** Provided data follows **

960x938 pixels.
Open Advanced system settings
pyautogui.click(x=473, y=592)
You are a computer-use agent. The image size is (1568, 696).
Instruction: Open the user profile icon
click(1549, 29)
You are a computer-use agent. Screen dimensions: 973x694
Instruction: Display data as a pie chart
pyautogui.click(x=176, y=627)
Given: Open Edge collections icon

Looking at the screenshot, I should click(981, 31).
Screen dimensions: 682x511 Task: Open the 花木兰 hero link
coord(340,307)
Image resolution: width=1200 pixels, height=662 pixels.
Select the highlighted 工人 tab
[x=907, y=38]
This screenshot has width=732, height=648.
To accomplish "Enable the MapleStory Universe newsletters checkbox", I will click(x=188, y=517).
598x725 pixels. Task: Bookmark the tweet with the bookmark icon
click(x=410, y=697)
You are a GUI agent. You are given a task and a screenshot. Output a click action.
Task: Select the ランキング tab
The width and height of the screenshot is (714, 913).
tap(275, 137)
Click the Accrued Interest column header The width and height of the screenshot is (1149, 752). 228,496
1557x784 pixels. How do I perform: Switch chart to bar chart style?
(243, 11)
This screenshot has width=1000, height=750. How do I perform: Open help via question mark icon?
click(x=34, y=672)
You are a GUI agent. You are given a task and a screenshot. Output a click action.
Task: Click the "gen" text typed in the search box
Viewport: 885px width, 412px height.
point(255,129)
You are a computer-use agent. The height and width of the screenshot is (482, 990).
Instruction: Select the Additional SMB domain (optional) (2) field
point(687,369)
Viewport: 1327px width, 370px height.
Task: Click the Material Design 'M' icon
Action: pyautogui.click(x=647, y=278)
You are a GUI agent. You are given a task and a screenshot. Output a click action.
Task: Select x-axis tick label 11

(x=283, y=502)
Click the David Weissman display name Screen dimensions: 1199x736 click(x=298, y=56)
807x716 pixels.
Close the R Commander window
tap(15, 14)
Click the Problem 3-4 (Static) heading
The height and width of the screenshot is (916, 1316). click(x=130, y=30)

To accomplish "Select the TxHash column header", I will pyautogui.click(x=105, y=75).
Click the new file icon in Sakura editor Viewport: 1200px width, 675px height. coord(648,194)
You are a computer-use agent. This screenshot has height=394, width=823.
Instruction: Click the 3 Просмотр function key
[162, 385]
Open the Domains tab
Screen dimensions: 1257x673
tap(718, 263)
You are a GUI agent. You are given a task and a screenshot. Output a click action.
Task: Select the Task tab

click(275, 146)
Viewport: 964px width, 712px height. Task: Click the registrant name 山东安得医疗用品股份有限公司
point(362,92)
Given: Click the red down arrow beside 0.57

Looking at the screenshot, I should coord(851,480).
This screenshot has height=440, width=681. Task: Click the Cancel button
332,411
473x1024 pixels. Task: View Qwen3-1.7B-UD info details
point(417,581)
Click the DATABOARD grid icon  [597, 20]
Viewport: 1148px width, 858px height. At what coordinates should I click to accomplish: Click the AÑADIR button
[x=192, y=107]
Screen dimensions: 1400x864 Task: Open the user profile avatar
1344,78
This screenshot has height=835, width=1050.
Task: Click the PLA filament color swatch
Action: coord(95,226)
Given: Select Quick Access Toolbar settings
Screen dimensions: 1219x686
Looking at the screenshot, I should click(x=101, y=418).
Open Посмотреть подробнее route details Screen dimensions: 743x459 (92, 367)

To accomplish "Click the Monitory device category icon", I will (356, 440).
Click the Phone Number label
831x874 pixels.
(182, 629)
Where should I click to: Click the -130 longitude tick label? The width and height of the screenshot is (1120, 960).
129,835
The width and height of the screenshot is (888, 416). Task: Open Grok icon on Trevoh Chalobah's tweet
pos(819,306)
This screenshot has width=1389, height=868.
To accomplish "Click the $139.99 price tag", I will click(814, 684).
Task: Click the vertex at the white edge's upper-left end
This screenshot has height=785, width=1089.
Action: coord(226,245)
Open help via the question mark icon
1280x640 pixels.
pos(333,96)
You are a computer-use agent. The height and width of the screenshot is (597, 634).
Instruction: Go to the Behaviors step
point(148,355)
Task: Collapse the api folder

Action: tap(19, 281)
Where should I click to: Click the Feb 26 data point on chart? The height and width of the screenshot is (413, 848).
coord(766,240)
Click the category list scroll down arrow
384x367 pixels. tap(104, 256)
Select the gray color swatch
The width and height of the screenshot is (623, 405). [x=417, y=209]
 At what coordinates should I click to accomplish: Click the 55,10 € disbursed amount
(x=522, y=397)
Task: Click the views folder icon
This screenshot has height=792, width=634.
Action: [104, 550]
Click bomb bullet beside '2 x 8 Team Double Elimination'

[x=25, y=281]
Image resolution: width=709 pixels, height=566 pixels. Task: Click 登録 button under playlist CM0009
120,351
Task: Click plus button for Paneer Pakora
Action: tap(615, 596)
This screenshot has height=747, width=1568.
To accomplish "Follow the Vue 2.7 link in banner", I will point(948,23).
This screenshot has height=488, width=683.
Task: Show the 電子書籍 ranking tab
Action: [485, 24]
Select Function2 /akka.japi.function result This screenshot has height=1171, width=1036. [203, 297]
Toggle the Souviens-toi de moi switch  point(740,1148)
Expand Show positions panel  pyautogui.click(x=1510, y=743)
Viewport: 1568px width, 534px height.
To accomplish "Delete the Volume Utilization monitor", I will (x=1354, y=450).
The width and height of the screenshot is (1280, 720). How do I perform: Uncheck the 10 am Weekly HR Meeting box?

** End of Provided data **

Brief: Repeat each line of the data exactly as it appears above.

Result for this exercise:
960x938 pixels.
Open Advanced system settings
pyautogui.click(x=473, y=592)
You are a computer-use agent. The image size is (1568, 696).
Instruction: Open the user profile icon
click(1549, 29)
You are a computer-use agent. Screen dimensions: 973x694
Instruction: Display data as a pie chart
pyautogui.click(x=176, y=627)
Given: Open Edge collections icon

Looking at the screenshot, I should click(981, 31).
Screen dimensions: 682x511 Task: Open the 花木兰 hero link
coord(340,307)
Image resolution: width=1200 pixels, height=662 pixels.
Select the highlighted 工人 tab
[x=907, y=38]
This screenshot has width=732, height=648.
To accomplish "Enable the MapleStory Universe newsletters checkbox", I will click(x=188, y=517).
598x725 pixels. Task: Bookmark the tweet with the bookmark icon
click(x=410, y=697)
You are a GUI agent. You are given a task and a screenshot. Output a click action.
Task: Select the ランキング tab
The width and height of the screenshot is (714, 913).
tap(275, 137)
Click the Accrued Interest column header The width and height of the screenshot is (1149, 752). 228,496
1557x784 pixels. How do I perform: Switch chart to bar chart style?
(243, 11)
This screenshot has width=1000, height=750. How do I perform: Open help via question mark icon?
click(x=34, y=672)
You are a GUI agent. You are given a task and a screenshot. Output a click action.
Task: Click the "gen" text typed in the search box
Viewport: 885px width, 412px height.
point(255,129)
You are a computer-use agent. The height and width of the screenshot is (482, 990).
Instruction: Select the Additional SMB domain (optional) (2) field
point(687,369)
Viewport: 1327px width, 370px height.
Task: Click the Material Design 'M' icon
Action: pyautogui.click(x=647, y=278)
You are a GUI agent. You are given a task and a screenshot. Output a click action.
Task: Select x-axis tick label 11

(x=283, y=502)
Click the David Weissman display name Screen dimensions: 1199x736 click(x=298, y=56)
807x716 pixels.
Close the R Commander window
tap(15, 14)
Click the Problem 3-4 (Static) heading
The height and width of the screenshot is (916, 1316). click(x=130, y=30)

To accomplish "Select the TxHash column header", I will pyautogui.click(x=105, y=75).
Click the new file icon in Sakura editor Viewport: 1200px width, 675px height. coord(648,194)
You are a computer-use agent. This screenshot has height=394, width=823.
Instruction: Click the 3 Просмотр function key
[162, 385]
Open the Domains tab
Screen dimensions: 1257x673
tap(718, 263)
You are a GUI agent. You are given a task and a screenshot. Output a click action.
Task: Select the Task tab

click(275, 146)
Viewport: 964px width, 712px height. Task: Click the registrant name 山东安得医疗用品股份有限公司
point(362,92)
Given: Click the red down arrow beside 0.57

Looking at the screenshot, I should coord(851,480).
This screenshot has height=440, width=681. Task: Click the Cancel button
332,411
473x1024 pixels. Task: View Qwen3-1.7B-UD info details
point(417,581)
Click the DATABOARD grid icon  [597, 20]
Viewport: 1148px width, 858px height. At what coordinates should I click to accomplish: Click the AÑADIR button
[x=192, y=107]
Screen dimensions: 1400x864 Task: Open the user profile avatar
1344,78
This screenshot has height=835, width=1050.
Task: Click the PLA filament color swatch
Action: coord(95,226)
Given: Select Quick Access Toolbar settings
Screen dimensions: 1219x686
Looking at the screenshot, I should click(x=101, y=418).
Open Посмотреть подробнее route details Screen dimensions: 743x459 (92, 367)

To accomplish "Click the Monitory device category icon", I will (356, 440).
Click the Phone Number label
831x874 pixels.
(182, 629)
Where should I click to: Click the -130 longitude tick label? The width and height of the screenshot is (1120, 960).
129,835
The width and height of the screenshot is (888, 416). Task: Open Grok icon on Trevoh Chalobah's tweet
pos(819,306)
This screenshot has width=1389, height=868.
To accomplish "Click the $139.99 price tag", I will click(814, 684).
Task: Click the vertex at the white edge's upper-left end
This screenshot has height=785, width=1089.
Action: coord(226,245)
Open help via the question mark icon
1280x640 pixels.
pos(333,96)
You are a computer-use agent. The height and width of the screenshot is (597, 634).
Instruction: Go to the Behaviors step
point(148,355)
Task: Collapse the api folder

Action: tap(19, 281)
Where should I click to: Click the Feb 26 data point on chart? The height and width of the screenshot is (413, 848).
coord(766,240)
Click the category list scroll down arrow
384x367 pixels. tap(104, 256)
Select the gray color swatch
The width and height of the screenshot is (623, 405). [x=417, y=209]
 At what coordinates should I click to accomplish: Click the 55,10 € disbursed amount
(x=522, y=397)
Task: Click the views folder icon
This screenshot has height=792, width=634.
Action: [104, 550]
Click bomb bullet beside '2 x 8 Team Double Elimination'

[x=25, y=281]
Image resolution: width=709 pixels, height=566 pixels. Task: Click 登録 button under playlist CM0009
120,351
Task: Click plus button for Paneer Pakora
Action: tap(615, 596)
This screenshot has height=747, width=1568.
To accomplish "Follow the Vue 2.7 link in banner", I will point(948,23).
This screenshot has height=488, width=683.
Task: Show the 電子書籍 ranking tab
Action: [485, 24]
Select Function2 /akka.japi.function result This screenshot has height=1171, width=1036. [203, 297]
Toggle the Souviens-toi de moi switch  point(740,1148)
Expand Show positions panel  pyautogui.click(x=1510, y=743)
Viewport: 1568px width, 534px height.
To accomplish "Delete the Volume Utilization monitor", I will (x=1354, y=450).
The width and height of the screenshot is (1280, 720). How do I perform: Uncheck the 10 am Weekly HR Meeting box?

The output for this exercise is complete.